KZN stacks the gambling chips high
Kwazulu Natal / 17 Nov '12, 6:00pm
Durban - KwaZulu-Natal is the second biggest gambling province – but while the revenue generated at the slots runs into billions, organisations that help people with gambling addictions say the industry creates serious problems.
PricewaterhouseCoopers (PwC) released their first gaming industry report titled “Betting on the future South African gaming outlook 2012-2016”, and revealed that South Africans wagered R257.6 billion on gambling in 2011, which equates to more than R8 000 a person 18 years and older.

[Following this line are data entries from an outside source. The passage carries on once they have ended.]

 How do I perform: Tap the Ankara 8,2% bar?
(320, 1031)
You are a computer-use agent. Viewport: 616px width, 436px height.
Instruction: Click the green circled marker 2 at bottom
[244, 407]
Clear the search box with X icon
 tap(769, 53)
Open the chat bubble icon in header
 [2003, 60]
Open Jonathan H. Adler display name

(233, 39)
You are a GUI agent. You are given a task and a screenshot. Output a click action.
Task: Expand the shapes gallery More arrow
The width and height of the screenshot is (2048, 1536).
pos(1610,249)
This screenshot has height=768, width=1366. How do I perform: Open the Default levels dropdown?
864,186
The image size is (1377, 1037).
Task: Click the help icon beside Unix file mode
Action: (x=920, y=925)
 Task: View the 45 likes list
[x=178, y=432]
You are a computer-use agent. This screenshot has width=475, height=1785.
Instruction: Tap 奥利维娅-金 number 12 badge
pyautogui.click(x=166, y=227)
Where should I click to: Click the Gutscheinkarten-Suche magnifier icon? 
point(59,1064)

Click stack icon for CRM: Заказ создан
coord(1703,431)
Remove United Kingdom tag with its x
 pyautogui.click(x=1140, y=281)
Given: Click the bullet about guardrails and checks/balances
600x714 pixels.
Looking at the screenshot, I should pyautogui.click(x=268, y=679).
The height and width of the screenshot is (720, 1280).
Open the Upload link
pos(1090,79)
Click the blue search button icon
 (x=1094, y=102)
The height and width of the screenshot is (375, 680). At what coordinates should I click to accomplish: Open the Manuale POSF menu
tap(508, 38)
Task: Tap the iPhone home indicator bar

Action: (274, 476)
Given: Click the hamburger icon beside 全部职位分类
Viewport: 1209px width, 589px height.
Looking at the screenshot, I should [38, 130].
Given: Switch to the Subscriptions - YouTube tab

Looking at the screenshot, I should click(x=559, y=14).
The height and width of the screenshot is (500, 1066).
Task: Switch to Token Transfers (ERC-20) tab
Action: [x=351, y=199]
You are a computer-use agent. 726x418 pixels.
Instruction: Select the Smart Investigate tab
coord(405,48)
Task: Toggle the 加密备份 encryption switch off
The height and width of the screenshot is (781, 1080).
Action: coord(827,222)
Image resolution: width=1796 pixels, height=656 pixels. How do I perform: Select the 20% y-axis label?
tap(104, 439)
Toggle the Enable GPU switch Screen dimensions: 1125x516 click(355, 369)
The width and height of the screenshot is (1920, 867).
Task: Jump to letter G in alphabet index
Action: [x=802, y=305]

File image. REUTERS/Daniel Munoz. Credit: REUTERS
And the gaming industry is set to reap even more rewards as PwC statistics indicate turnover is projected to rise at a 6.3 percent compound annual rate during the next five years to R349.6bn in 2016.
Most of the gambling activity occurs in Gauteng, KwaZulu-Natal and the Western Cape, which together comprised nearly 77 percent of total gross gaming revenues in 2011, said PwC in a statement.
Casino gaming accounts for the most at R14.9bn in gross gaming revenues [which is the amount gambled less that returned to the gambler] last year. Sports betting comes second at R2.2bn, of which horseracing earns the biggest bets at R1.675bn.
PwC’s report indicates that most of the gross gaming revenues for horseracing are generated in KZN at R648 million and Gauteng at R547 million.
Nikki Forster, PwC Gaming Industry Leader for South Africa, said: “The gaming industry is often associated with glamour, high rollers, opulent settings and the trappings of wealth. As a business, however, the margins are low, a large portion of the costs are fixed, regulatory compliance is stringent and profitability depends on volume.”
Organisations working with people who have gambling addictions said these figures represented people who in many cases had gambling problems.
Raj Govender, director of Gamhelp, an organisation that assists people with gambling addiction, said gambling had become a common pastime.
“Senior citizens make special trips to the casino, family and office functions take place near a casino, people are moving homes closer to casinos, and what we are commonly seeing now is that people don’t feel they are supporting their sports team if they don’t place a bet on their team.”
He said families were being torn apart by gambling, and recently-married couples were divorcing due to gambling.
“What we are seeing more and more is an increase in people who are addicted to sports betting, and this is worrying as this is a new trend and we need to stop it before it gets out of control,” said Govender.
The chairman of a local Gamblers Anonymous group, who cannot be named as it was policy of the organisation to keep identities anonymous, said the gaming industry was making billions from people battling to make ends meet.
“So many people are being blacklisted, and going to the casino to place bets gives them false hope that they can make it rich quick,” he said.
The South African Depression and Anxiety Group’s Dessy Tzoneva said they assisted people who were overwhelmed with financial problems. “People’s spending habits and stress and gambling problems take a toll on their mental health and this affects the entire family; if you are feeling depressed or overwhelmed you need to find help.”
The Consumer Fair’s Thami Bolani (formerly the National Consumer Forum) said: “When you go into casinos you see people are living in a pipedream that they will win, they are just ending up in more trouble.”